Читаем Из записок судебного деятеля полностью

Несмотря на обилие дел, поступавших в петербургский столичный съезд, и на небольшое число столичных мировых судей сравнительно с. тем, которое существует ныне, заседания всех отделений съезда велись всегда в образцовом порядке и с тем спокойным достоинством и вниманием, которое довлеет делу правосудия. Этих свойств я, к удивлению моему, не нашел в заседаниях Tribunal de police correctionnelle в Париже. Особенно памятно мне заседание этого суда, при котором я присутствовал в 1879 году. В полчаса было рассмотрено и решено девять дел. Принимал участие в их разборе один президент, с крикливым словом и нетерпеливыми движениями. Подсудимые по разным делам сидели рядом на длинной скамье, сзади которой были две двери. В одну их вводил дежурный жандарм, в другую выводил. Судился крайний или крайняя, ближайшие к судейскому столу. По провозглашении резолюции отворялись обе двери, осужденный уходил, все остальные подсудимые, не поднимаясь на ноги, а лишь довольно комично ритмически привставая, передвигались, и скамья принимала нового обвиняемого. За судейским столом сидели два «советника»; один относился ко всему безучастно и, по-видимому, дремал, другой, нисколько не стесняясь, читал газету, по временам широко ее развертывая или перегибая. Прокурор на молчаливое обращение к нему президента повторял одно неизменное: «Я ходатайствую» (je requiers). «Дело Матье! — провозглашал президент. — Матье?» — «Здесь, господин президент!» — отвечает крайний на скамье подсудимых. «Вы обвиняетесь в нанесении удара полицейскому. Признаете ли себя виновным (plaidez-vous coupable ou non)?» — «Да, помилуйте! Это он меня ударил». — «Молчать! Это всегда у вас — вас бьет полиция… (Taisez — vous! Ah, c’est toujours la police que vous frappe). Есть свидетели?» Судебный пристав отвечает, что есть муниципальный сержант Андрие. «Андрие, подойдите! Поднимите руку! Вы клянетесь говорить правду, одну лишь правду… Опустите руку! Он вас ударил?» — «Да, господин президент». — «Можете идти. Ну (обращаясь к подсудимому), что вы можете сказать в свою защиту?» — «Да, помилуйте! Ведь не я его, а он меня…»— «Хорошо! (Смотрит в сторону прокурора, который повторяет свою неизменную фразу.) Суд, выслушав… приговаривает к трем месяцам тюрьмы и к судебным издержкам.

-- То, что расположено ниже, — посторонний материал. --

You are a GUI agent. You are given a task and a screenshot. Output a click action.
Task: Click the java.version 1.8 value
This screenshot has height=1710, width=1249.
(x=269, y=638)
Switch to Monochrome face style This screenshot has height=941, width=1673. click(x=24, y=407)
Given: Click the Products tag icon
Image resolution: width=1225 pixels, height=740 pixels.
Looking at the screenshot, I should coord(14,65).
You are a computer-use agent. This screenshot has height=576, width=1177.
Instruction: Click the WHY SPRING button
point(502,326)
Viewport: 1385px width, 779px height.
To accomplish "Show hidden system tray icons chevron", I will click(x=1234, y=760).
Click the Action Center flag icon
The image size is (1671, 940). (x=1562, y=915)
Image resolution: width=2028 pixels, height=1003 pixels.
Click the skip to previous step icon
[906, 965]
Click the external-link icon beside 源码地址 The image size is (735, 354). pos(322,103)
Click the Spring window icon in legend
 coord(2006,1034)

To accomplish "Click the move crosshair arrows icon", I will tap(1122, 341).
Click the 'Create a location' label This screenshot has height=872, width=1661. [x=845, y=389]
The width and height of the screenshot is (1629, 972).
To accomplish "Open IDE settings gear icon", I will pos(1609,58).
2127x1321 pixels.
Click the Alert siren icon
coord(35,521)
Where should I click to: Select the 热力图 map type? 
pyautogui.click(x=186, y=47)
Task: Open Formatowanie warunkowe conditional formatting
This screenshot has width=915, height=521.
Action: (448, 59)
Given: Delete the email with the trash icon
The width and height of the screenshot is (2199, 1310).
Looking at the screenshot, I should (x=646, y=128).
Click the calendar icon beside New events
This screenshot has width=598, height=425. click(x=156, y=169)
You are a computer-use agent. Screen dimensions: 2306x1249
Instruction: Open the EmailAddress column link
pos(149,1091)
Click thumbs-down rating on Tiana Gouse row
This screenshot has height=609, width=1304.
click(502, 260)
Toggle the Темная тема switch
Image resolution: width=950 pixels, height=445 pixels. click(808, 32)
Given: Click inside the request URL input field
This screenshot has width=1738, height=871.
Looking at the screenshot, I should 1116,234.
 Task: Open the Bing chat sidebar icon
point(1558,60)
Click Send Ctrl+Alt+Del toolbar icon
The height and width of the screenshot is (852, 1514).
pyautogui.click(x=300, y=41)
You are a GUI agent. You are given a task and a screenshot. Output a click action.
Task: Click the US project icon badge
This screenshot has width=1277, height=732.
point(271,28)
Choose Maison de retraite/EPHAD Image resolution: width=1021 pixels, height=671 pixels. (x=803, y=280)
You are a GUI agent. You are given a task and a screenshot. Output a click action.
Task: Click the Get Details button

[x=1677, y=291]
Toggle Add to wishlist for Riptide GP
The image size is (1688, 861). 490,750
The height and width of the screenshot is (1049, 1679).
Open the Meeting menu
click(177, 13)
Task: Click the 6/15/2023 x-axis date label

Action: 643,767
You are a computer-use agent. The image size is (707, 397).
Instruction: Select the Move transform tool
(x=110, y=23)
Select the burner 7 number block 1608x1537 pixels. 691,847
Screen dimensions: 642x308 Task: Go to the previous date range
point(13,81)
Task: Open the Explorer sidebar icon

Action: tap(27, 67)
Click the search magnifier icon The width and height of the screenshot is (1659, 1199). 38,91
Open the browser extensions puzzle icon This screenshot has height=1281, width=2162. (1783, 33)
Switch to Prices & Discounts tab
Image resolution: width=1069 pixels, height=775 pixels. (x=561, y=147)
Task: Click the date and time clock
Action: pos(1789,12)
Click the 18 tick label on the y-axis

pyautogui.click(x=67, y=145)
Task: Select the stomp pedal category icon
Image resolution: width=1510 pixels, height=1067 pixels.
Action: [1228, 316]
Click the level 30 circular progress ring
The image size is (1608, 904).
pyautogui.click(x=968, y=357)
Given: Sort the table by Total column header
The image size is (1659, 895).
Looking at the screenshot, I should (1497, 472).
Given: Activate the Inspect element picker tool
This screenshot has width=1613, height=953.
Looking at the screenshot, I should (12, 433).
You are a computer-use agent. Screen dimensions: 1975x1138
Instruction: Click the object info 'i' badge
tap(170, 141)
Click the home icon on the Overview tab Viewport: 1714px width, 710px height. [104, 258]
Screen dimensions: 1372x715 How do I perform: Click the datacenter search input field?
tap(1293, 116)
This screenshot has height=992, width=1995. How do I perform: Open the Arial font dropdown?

Уведите! (Faites sortir!)» Подсудимый кланяется, исчезает, и начинается новое дело, ведущееся тем же способом. Когда председатель, с которым я познакомился во время перерыва заседания, спросил о моем впечатлении, я не мог скрыть от него, что такое отправление правосудия представляется мне чересчур поспешным (trop expeditif), он, рассмеявшись, сказал мне: «О! я знаю их (je connais moil monde), и они меня знают!»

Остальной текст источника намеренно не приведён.